Dive into Summer: Ottawa’s Top Swimming Spots for a Splashing Good Time

With the summer heat in full swing, there’s no better way to beat it than by taking a refreshing dip in one of Ottawa’s fantastic swimming spots. Whether you’re a local looking for a quick escape or a visitor seeking a fun-filled summer adventure, this picturesque Canadian city offers plenty of places for a splashing good time. From natural lakes to sandy beaches and charming pools, this blog will guide you through Ottawa’s top swimming spots where you can make lasting memories and embrace the true essence of summer.

NCC Riverhouse

The newly revamped historic Ottawa River Boathouse (1925) in New Edinburgh has been transformed into a destination for paddling, rowing, sailing, and swimming. The Boathouse, recognized as a national heritage building, reopened on July 25th and offers supervised public swimming from an enclosed dock area 7-days a week.
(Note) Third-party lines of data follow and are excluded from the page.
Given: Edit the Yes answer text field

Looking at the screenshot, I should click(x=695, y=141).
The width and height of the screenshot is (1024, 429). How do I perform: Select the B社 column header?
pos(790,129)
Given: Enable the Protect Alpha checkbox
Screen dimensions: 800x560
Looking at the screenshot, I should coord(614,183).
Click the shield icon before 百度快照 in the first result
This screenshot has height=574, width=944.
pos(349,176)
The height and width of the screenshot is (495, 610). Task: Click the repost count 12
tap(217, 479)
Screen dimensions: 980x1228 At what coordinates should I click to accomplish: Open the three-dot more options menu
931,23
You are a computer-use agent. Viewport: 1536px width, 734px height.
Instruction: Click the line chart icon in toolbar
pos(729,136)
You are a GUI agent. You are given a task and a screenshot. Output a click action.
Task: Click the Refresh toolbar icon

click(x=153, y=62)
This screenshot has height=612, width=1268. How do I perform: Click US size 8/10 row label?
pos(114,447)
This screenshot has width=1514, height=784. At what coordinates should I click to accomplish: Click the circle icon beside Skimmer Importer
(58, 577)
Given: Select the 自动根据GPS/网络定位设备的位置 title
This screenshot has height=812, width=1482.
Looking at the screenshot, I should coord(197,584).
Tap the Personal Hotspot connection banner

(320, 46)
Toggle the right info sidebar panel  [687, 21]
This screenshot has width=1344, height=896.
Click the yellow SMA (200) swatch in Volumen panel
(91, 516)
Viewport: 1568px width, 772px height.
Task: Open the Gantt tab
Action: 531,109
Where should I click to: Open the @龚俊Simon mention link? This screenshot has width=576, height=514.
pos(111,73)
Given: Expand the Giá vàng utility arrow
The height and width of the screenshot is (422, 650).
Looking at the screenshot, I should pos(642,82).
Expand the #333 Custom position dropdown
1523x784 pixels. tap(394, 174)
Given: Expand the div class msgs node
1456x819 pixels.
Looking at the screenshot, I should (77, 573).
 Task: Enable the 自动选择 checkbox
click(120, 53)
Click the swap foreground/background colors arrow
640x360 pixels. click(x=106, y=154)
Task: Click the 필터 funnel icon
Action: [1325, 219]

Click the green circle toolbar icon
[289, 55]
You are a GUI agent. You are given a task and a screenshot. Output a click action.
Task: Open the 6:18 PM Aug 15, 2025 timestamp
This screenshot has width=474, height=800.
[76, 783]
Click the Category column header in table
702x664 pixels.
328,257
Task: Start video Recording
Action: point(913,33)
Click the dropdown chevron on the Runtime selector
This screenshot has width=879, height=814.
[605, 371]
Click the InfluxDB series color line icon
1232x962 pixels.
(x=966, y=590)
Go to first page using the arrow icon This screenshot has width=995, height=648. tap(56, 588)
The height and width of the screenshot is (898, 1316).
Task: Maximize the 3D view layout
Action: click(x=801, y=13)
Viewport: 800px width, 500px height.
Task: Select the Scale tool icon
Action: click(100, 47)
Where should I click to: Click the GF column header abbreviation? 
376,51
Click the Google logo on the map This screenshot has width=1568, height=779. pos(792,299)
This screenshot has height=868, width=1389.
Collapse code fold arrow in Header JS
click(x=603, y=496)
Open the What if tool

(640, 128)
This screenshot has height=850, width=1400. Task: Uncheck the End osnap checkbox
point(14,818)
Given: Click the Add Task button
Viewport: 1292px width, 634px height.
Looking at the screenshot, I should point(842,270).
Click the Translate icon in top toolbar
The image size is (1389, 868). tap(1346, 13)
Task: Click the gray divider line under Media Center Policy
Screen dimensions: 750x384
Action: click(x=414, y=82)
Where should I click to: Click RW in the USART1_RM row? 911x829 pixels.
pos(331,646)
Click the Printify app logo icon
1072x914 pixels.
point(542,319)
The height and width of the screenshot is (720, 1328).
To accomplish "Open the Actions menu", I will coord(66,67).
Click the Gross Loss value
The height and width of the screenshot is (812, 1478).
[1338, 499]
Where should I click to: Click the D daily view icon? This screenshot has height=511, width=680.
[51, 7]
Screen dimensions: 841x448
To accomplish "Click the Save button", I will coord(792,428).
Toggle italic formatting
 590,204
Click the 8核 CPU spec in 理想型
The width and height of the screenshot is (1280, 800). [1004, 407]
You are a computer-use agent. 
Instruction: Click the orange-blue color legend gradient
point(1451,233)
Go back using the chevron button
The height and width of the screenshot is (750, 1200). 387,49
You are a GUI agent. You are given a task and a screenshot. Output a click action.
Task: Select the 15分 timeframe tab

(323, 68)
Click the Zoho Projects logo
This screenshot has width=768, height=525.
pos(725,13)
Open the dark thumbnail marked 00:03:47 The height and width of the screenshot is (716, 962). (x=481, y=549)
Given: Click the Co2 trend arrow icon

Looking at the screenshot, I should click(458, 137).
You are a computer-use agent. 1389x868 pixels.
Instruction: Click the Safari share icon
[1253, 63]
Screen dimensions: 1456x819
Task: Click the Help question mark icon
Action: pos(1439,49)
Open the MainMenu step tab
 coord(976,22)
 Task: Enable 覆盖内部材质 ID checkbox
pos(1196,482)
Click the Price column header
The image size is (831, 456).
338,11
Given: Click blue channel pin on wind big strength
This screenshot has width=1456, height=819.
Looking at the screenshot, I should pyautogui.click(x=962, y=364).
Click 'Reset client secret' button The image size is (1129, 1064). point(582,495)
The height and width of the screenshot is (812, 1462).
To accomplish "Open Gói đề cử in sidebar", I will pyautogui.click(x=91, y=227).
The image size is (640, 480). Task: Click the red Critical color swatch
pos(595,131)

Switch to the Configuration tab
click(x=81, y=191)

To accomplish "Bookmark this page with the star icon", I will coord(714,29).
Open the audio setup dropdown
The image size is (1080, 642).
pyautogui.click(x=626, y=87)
There is also an outdoor patio with river views and food and beverage amenities.

Photo: Courtesy NCC

Mooney’s Bay Beach

Nestled along the sparkling waters of the Rideau River, Mooney’s Bay Beach is a beloved oasis for families and friends. This sandy shoreline is a perfect spot for sunbathing, picnicking, and of course, swimming. The beach features lifeguards during the summer season, making it a haven for both experienced swimmers and beginners. If you’re feeling more adventurous, rent kayaks or paddleboats and explore the river’s calm waters.

Photo: Lukeman Hakkim

Britannia Beach

Britannia Beach is another gem that offers breathtaking views of the Ottawa River, located on the western edge of the city. This sandy beach is ideal for a fun day out with friends and family, complete with picnic areas, play structures, and shaded spots for relaxation. The beach is well-maintained, and its buoyed swimming area ensures a safe and enjoyable experience for everyone. After a refreshing swim, don’t forget to catch the mesmerizing sunset over the Ottawa River – a sight to behold.

Photo: OLM file photo

Petrie Island Beach

If you’re searching for a more natural setting, Petrie Island Beach should be on your list. This hidden gem, located at the eastern end of Ottawa, boasts sandy shores and shallow waters, making it a fantastic spot for families with kids. Beyond swimming, the island is a haven for wildlife enthusiasts and birdwatchers, with several nature trails and boardwalks. Whether you’re sunbathing, building sandcastles, or exploring the island’s natural beauty, Petrie Island promises an unforgettable day.

Photo: Sofia Donato

Westboro Beach

Westboro Beach, situated along the Ottawa River, perfectly blends urban and natural elements. Its proximity to the lively Westboro neighbourhood means you can easily access a range of amenities, including shops, cafés, and restaurants, before or after your swim. Although the beach facilities, including the pavilion, are under renovation, a portion of the beach remains open. There are no lifeguards on duty but they will return when the west end beach reopens sometime in 2024.

Photo: Yunowit

Meech Lake

If you haven’t yet been to Meech Lake in Gatineau Park, you’re missing out. The lake has two public beaches owned and operated by the NCC and a motorless boat launch for canoes, paddleboards, and kayaks. O’Brien Beach is closer to Chelsea and is the more conventional beach of the two locations, sporting picnic tables and a more expansive stretch of sand that is perfect for lying out in the sun and getting a tan. The beach is ideal for a picnic with friends or the kids and puts the brakes on life. Blanchet Beach is about three kilometres up the road and has the charm that makes it a return spot for many beachgoers. Blanchet Beach doesn’t have as much sand, but it’s a gorgeous natural spot with a stream that runs into the lake and a large lawn area covered in a canopy of trees, the perfect place for spreading out a blanket for a picnic. Both beaches have changing rooms and toilet facilities on-site, roped-off supervised safety buoy lines for swimmers, and are patrolled by bilingual lifeguards.